CONSIGNES DE TRAVAIL.
a – Dans l'extrait sur les régionales de 2010, résumez en une liste le paragraphe commençant par « En politique, une vieille règle » en conservant ses faits essentiels.
b – Reprenez l'extrait sur les régionales de 2010 à la suite de sa dernière phrase et poursuivez-le.

EXTRAIT DU TEXTE.
▽
Une machine à perdre

La rupture ?

vendredi 26 mars 2010

 

Les régionales de 2010 ne sont pas la réplique exacte de 2004 : à bien des égards, elles ont atteint au coeur la machine de guerre sarkoziste.

En politique, une vieille règle veut que l’on périsse par là même où l’on prit le pas sur ses adversaires. En 2004, la déroute de la majorité avait achevé de jeter l’UMP dans les bras de Nicolas Sarkozy, lui ouvrant la voie pour la présidentielle. Les sarkozistes, François Fillon en tête, n’avaient eu alors de cesse d’éreinter les chiraquiens responsables de la désaffection civique traduite par une abstention conséquente et un score élevé du Front national. Et, il est vrai, l’élection présidentielle de 2007 a laissé à penser que Nicolas Sarkozy était en mesure de réconcilier les dirigeants avec les Français. L’échec de 2010 n’en est que plus mordant.
△
DONNÉES BRUTES.
▽
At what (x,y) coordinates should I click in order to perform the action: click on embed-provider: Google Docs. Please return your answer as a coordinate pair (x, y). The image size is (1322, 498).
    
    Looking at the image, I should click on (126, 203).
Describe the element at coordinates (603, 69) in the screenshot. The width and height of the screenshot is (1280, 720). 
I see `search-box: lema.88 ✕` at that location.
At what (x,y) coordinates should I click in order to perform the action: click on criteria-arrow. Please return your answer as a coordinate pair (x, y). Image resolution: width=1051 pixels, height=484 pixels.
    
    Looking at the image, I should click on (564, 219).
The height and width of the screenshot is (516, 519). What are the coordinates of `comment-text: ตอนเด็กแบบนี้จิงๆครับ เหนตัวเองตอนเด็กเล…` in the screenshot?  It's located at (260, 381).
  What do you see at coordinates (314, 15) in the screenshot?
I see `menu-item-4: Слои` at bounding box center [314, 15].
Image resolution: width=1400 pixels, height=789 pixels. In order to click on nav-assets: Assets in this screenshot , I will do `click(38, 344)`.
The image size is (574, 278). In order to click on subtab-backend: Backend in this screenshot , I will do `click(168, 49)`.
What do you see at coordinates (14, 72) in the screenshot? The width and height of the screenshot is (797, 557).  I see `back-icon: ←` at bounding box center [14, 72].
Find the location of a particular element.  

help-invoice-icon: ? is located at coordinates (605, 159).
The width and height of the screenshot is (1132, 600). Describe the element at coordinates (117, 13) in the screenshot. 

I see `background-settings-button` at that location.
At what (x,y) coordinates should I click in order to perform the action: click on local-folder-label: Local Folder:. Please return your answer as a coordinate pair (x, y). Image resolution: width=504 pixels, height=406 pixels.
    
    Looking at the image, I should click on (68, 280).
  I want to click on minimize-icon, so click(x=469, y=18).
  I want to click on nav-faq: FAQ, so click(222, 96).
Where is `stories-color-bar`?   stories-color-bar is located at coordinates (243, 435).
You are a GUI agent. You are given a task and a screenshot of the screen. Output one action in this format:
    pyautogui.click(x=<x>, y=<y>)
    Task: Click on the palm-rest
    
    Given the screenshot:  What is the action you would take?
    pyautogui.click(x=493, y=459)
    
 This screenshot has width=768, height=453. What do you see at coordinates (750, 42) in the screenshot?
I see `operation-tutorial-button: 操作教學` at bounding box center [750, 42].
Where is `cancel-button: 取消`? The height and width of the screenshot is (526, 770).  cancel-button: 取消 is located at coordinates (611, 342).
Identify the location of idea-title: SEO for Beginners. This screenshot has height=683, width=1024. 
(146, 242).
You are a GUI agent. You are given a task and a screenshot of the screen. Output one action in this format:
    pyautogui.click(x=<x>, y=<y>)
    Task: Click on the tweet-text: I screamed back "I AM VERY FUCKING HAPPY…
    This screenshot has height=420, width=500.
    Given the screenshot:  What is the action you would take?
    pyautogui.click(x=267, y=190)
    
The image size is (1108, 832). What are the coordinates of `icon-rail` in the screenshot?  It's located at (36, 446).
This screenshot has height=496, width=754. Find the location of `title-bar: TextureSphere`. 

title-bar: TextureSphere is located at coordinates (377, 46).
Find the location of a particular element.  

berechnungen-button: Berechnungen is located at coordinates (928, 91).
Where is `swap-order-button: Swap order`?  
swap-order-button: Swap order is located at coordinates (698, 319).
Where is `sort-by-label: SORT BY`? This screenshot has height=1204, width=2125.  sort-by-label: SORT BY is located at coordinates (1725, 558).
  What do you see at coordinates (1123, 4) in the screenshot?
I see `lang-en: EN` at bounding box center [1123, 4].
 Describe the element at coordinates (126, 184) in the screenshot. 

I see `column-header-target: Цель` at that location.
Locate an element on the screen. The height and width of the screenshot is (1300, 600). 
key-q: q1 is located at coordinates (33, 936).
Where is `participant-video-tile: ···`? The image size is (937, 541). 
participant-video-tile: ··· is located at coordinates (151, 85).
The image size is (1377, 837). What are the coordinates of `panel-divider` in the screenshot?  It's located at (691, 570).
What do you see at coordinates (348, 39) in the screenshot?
△
RÉPONSES ATTENDUES.
a –
- Selon une vieille règle politique, on périt par là même où l'on a pris le pas sur ses adversaires.
- En 2004, la déroute de la majorité a jeté l'UMP dans les bras de Nicolas Sarkozy et lui a ouvert la voie vers la présidentielle.
- Les sarkozistes, François Fillon en tête, ont alors éreinté les chiraquiens. Ils les jugeaient responsables de la désaffection civique, marquée par une forte abstention et un score élevé du Front national.
- La présidentielle de 2007 a laissé penser que Nicolas Sarkozy pouvait réconcilier les dirigeants avec les Français.
- L'échec de 2010 en est d'autant plus mordant.

b –
Une déroute d’ampleur

En 2010, l’UMP n’a pas été en mesure, hormis à La Réunion, de regagner le terrain cédé à la gauche en 2004, mais pire, elle a offert à la gauche une majorité absolue comme elle n’en avait pas connu jusqu’alors. Y compris dans les départements réputés modérés ou conservateurs, l’UMP se retrouve minoritaire : Orne, Vendée, Lozère... sans même parler des symboliques Hauts-de-Seine. Des Régions perdues de peu en 2004 ont cette fois-ci voté sans ciller pour leur président de gauche sortant (Basse-Normandie, Champagne-Ardenne). Les « bonnes surprises », ânonnées par les candidats de l’UMP avant le 1er tour sur consigne de l’Elysée, auront surtout été pour le FN, revenu hanter la droite parlementaire. N’en déplaise aux porte-parole officiels de l’UMP, la défaite des 14-21 mars 2010 attaque l’idée que seul N. Sarkozy puisse faire gagner son camp.

Une campagne sans queue ni tête

Il n’est guère étonnant que l’électorat de droite ait fait défaut à l’UMP, tant la campagne du mouvement présidentiel aura été malmenée par les revirements de l’Elysée. D’une campagne nationalisée à outrance, aux allures de plébiscite de la présidence et de son action contre la crise, l’UMP est passée, vox presidandi oblige, à une logique de campagne locale. Les citoyens n’ont guère eu de peine à y voir une grosse ficelle, aidés qu’ils furent par un Président de la République allant jusqu’à se mêler de la composition des listes.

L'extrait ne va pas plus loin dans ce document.